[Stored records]
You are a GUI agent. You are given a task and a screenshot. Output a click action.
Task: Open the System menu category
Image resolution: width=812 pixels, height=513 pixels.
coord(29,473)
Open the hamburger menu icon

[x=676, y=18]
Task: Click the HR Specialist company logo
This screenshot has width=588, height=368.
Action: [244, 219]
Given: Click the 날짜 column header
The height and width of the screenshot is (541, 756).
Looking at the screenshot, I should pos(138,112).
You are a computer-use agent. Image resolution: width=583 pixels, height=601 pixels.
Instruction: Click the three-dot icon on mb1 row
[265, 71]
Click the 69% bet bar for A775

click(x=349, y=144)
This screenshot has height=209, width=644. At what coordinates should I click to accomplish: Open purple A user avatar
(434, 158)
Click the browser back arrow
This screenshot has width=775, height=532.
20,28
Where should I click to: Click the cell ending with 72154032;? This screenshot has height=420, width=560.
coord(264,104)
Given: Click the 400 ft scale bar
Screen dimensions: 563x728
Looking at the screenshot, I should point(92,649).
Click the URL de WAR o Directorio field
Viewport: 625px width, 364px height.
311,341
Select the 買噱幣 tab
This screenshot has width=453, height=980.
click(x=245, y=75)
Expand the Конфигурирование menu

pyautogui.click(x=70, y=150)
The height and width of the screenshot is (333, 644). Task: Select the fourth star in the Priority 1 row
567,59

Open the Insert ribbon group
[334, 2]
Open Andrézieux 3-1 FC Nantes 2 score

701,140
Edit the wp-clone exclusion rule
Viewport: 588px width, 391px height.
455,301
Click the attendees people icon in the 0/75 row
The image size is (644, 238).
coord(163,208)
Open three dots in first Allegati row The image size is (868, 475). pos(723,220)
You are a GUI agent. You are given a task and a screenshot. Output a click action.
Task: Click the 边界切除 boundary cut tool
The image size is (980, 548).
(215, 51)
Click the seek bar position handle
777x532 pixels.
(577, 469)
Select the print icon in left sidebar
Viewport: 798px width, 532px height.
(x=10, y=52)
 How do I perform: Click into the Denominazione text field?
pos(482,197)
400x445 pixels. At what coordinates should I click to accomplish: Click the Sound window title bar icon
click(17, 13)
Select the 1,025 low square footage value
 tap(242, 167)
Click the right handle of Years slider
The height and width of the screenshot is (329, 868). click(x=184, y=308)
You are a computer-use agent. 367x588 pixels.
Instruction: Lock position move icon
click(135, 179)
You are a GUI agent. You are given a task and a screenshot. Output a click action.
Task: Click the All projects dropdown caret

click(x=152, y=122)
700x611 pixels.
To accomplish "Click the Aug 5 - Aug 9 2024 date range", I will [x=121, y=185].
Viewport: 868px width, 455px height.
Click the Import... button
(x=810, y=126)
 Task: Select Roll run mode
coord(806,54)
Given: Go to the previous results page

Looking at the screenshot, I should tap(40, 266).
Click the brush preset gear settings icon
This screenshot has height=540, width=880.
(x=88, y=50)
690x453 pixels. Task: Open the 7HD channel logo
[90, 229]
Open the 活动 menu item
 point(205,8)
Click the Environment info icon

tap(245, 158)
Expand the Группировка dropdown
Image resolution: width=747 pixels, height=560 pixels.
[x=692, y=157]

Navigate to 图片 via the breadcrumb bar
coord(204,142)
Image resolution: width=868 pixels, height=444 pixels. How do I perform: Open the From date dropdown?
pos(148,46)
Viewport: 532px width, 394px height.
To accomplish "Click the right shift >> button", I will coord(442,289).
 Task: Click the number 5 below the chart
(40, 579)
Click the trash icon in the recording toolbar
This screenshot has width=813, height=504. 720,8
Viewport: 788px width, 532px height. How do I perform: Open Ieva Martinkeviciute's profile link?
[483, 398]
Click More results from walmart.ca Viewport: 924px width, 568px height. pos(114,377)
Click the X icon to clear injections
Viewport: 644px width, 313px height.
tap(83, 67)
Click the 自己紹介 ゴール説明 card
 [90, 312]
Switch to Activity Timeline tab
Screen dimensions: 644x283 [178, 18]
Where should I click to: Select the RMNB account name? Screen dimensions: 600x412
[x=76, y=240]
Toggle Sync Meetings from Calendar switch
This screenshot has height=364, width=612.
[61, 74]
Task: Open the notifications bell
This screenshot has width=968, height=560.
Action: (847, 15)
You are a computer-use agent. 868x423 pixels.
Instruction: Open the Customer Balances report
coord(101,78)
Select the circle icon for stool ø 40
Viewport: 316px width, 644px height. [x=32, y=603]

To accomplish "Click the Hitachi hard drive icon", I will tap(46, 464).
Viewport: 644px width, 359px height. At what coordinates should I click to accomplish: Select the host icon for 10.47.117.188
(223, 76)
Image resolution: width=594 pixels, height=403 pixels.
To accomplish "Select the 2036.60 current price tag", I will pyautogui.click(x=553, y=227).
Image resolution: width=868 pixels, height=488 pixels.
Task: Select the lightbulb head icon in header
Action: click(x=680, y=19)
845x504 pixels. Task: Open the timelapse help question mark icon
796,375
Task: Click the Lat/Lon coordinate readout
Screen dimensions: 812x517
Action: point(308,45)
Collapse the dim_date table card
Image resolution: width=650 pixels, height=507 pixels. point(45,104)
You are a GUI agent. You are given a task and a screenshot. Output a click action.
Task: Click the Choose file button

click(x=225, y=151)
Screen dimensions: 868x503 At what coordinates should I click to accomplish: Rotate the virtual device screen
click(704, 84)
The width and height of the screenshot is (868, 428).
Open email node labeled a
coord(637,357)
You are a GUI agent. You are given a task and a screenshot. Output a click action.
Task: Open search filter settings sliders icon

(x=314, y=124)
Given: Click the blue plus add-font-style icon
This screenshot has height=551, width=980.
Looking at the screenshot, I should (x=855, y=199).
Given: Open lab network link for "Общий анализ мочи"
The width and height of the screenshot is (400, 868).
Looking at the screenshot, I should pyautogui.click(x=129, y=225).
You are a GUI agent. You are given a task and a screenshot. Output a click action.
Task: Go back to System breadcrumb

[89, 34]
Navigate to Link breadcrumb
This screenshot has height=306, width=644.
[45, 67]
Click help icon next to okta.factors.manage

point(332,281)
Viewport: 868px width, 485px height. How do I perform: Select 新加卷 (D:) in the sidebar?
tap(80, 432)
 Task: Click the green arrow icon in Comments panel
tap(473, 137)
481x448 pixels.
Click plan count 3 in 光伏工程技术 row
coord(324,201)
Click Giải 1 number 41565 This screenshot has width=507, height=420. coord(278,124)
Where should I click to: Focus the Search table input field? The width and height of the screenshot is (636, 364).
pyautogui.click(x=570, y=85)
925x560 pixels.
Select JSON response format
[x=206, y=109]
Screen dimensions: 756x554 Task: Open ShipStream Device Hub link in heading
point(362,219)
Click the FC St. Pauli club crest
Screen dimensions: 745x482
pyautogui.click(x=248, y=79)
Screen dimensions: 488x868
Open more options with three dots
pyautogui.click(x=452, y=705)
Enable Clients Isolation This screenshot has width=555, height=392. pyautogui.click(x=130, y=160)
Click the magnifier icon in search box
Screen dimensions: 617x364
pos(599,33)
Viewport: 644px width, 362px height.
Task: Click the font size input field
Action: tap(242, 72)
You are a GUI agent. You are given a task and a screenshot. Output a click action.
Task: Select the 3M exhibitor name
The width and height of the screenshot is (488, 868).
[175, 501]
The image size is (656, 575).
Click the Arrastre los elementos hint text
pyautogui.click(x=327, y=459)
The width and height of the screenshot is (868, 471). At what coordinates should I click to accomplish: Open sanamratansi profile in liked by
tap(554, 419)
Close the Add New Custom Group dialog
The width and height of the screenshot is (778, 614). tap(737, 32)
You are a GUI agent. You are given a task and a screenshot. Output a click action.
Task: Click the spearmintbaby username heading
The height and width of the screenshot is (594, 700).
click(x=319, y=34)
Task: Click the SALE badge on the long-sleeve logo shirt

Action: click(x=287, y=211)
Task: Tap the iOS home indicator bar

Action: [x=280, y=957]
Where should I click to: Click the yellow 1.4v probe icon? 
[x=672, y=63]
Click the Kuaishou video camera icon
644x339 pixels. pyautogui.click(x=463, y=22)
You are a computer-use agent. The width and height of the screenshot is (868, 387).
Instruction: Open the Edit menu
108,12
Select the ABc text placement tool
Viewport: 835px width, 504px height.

Your assignment >> Using the records above, pull out each line where the word "computer" occurs.

Answer box >>
You are a computer-use agent. Image resolution: width=583 pixels, height=601 pixels.
You are a computer-use agent. 367x588 pixels.
You are a computer-use agent. 868x423 pixels.
You are a computer-use agent. The width and height of the screenshot is (868, 387).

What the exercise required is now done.